[Exercise data]
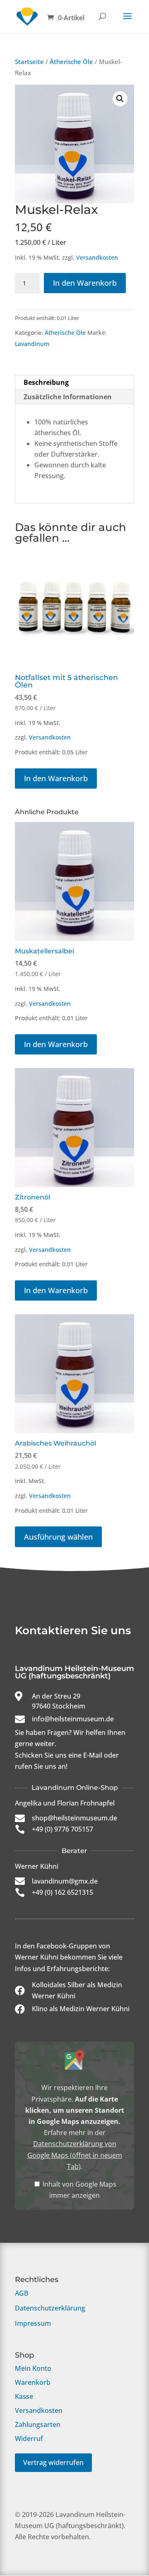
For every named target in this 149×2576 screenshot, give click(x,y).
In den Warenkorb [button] (56, 778)
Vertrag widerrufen (53, 2462)
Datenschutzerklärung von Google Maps (74, 2155)
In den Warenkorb (85, 283)
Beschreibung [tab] (46, 382)
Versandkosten (97, 257)
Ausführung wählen (58, 1537)
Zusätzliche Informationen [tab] (68, 396)
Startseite (29, 61)
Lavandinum (32, 344)
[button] (120, 98)
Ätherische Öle (71, 61)
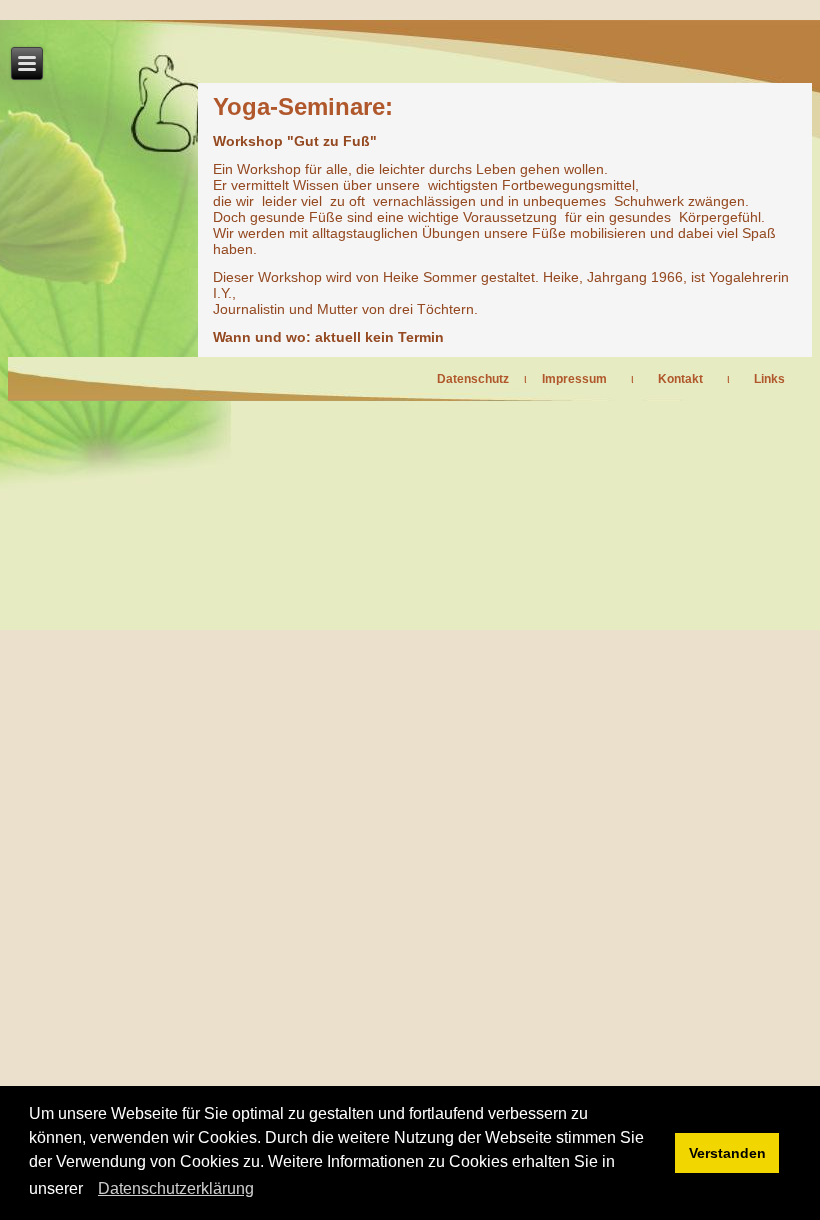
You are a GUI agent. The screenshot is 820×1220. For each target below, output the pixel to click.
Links (769, 379)
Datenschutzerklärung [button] (176, 1188)
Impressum (574, 379)
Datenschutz (473, 379)
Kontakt (680, 379)
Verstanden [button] (727, 1153)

[Problem statement]
Look over the records above and filter for each line with the word "Datenschutzerklärung".

[Problem solution]
Datenschutzerklärung von Google Maps (74, 2155)
Datenschutzerklärung [button] (176, 1188)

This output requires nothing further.